In my previous post, I wrote about Nextcloud, which is a way to run your own network drive, commonly referred to as a cloud for files. But what if we run such a service on a server that is not located in our home, i.e., we don’t have full control over who can access it? Or what if we still want to entrust our data to services like Dropbox? Can we secure our data in such situations? Of course, we can, and one of the most interesting ways is a free tool called Cryptomator.
The principle of operation of this tool is amazingly simple, yet brilliant. It’s a typical case where beauty lies in simplicity. Cryptomator allows you to create a kind of encrypted container (a safe or a vault), whose content is only accessible after entering a password. We place such a container on a network drive, which is synchronized between all connected devices. Then, on the end devices, the container is decrypted through the Cryptomator application and shared as an additional network drive. In practice, after proper initial configuration, the security level is dramatically increased, and the convenience of use is not disrupted in any way.
Installation and Configuration
Let’s start with downloading the application suitable for our system. I believe that everyone will manage to install it. After launching Cryptomator, we immediately start the process of adding a container by using the + Add Vault button.
In the pop-up window, we have two options to choose from:
- Create New Vault – creating a new container and this is the option we will use,
- Open Existing Vault – opening (adding to this device, e.g. after reinstalling the application) a container that was previously created.
In the next window, we enter a working name for the container being created and proceed by clicking the Next button.
It’s time to indicate where this container should be located. As you can see in the screenshot below, we have immediately available options such as iCloud, Dropbox, Google Drive, or OneDrive. At the end, there is also an option to manually specify a location on the local disk, which can also be a shared folder with any other cloud service (e.g. our Nextcloud network drive). After correctly specifying the location, click the Next button.
At this step, we set the most important aspect, which is the password. I think I don’t need to explain why it should be strong, i.e., consisting of as many characters as possible (preferably lowercase and uppercase letters, numbers, and special characters). After entering the chosen character string twice, we still have to decide whether we want a special recovery code to be generated, which can be used in case of forgetting the password. I recommend generating such code and keeping it in a safe place.
The Create Vault button completes the container creation process, but at the end, we will still receive a window with the generated recovery code, which should be kept safe.
Done, the container has been created. We get a window informing us about this and the option to unlock it immediately (the Unlock Now button) or just proceed (the Done button). At this point, I suggest using the latter.
We return to the main Cryptomator window, where the new container is already listed. Let’s select it and go to its settings (Vault Options).

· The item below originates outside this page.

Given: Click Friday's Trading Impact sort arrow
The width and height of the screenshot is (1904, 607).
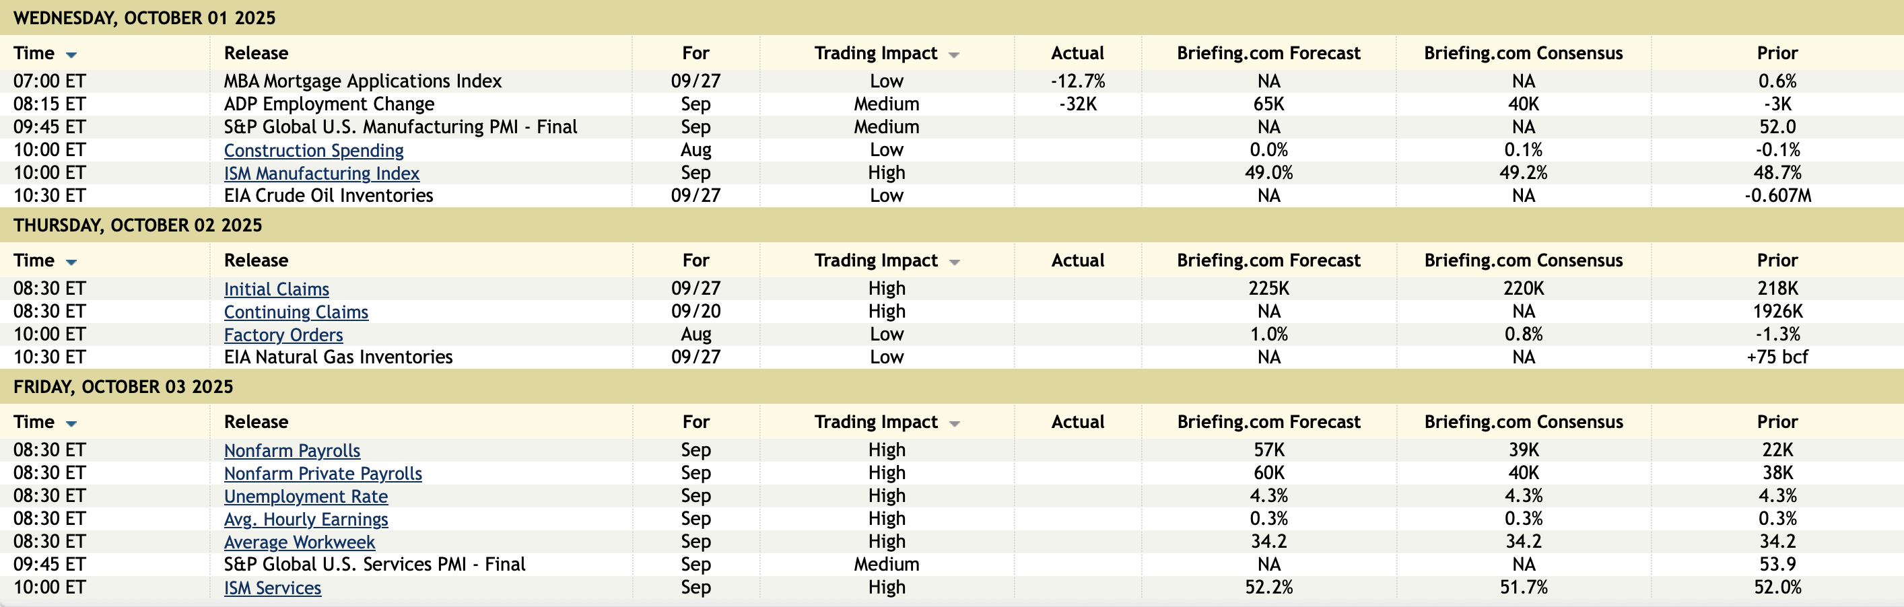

In the first General tab, we can enable the option to unlock the vault when the Cryptomator application starts, which I recommend for convenience. Then we have a choice of what should happen in such a case, whether it should be shown as a new file manager window, ask each time what to do, or simply be opened in the background and do nothing more. I always use the latter option. In the next Mounting tab, as the name suggests, we have settings related to mounting the container, i.e. the ability to change the name under which it should appear in our disk tree, whether it should be read-only (sometimes this is a useful feature), we don’t deal with flags because it’s a more advanced operation, and finally, we have the ability to edit the location where it should be mounted. The last tab is Password, where we can change the password and view existing or generate a new recovery code.
Let’s go back to the main window and this time click on the Unlock button. When you open it for the first time, you will be asked to enter a password, which you can save in the application memory by checking the Save Password option below. Everything depends on the usage, but if you want to have protection only from the outside and prioritize convenience on your own computer, then selecting this option is justified. With this configuration, you can set Cryptomator to start up with the operating system, and along with it, the vault will be unlocked and immediately connected as a network drive, without the user’s involvement, ready to be used.
What it looks like from the cloud
As I mentioned before, from our device, the vault will appear as a normal network drive or even as a regular folder on our local drive, which synchronizes with a standard cloud solution. However, I believe it is also worth showing how the container files look like from the perspective of the cloud. For example, I took a screenshot from Dropbox.
As you can see, the encrypted content stored on an external drive is actually a folder with many strangely named subfolders (unreadable), containing all the files saved inside the vault, an informational document in RTF format (short for Rich Text File, which is similar to a DOCX file), the encrypted masterkey.cryptomator key and its backup. That’s it. For someone who doesn’t have Cryptomator and the password to decrypt it, these files seem like complete gibberish, and that’s the point of it all.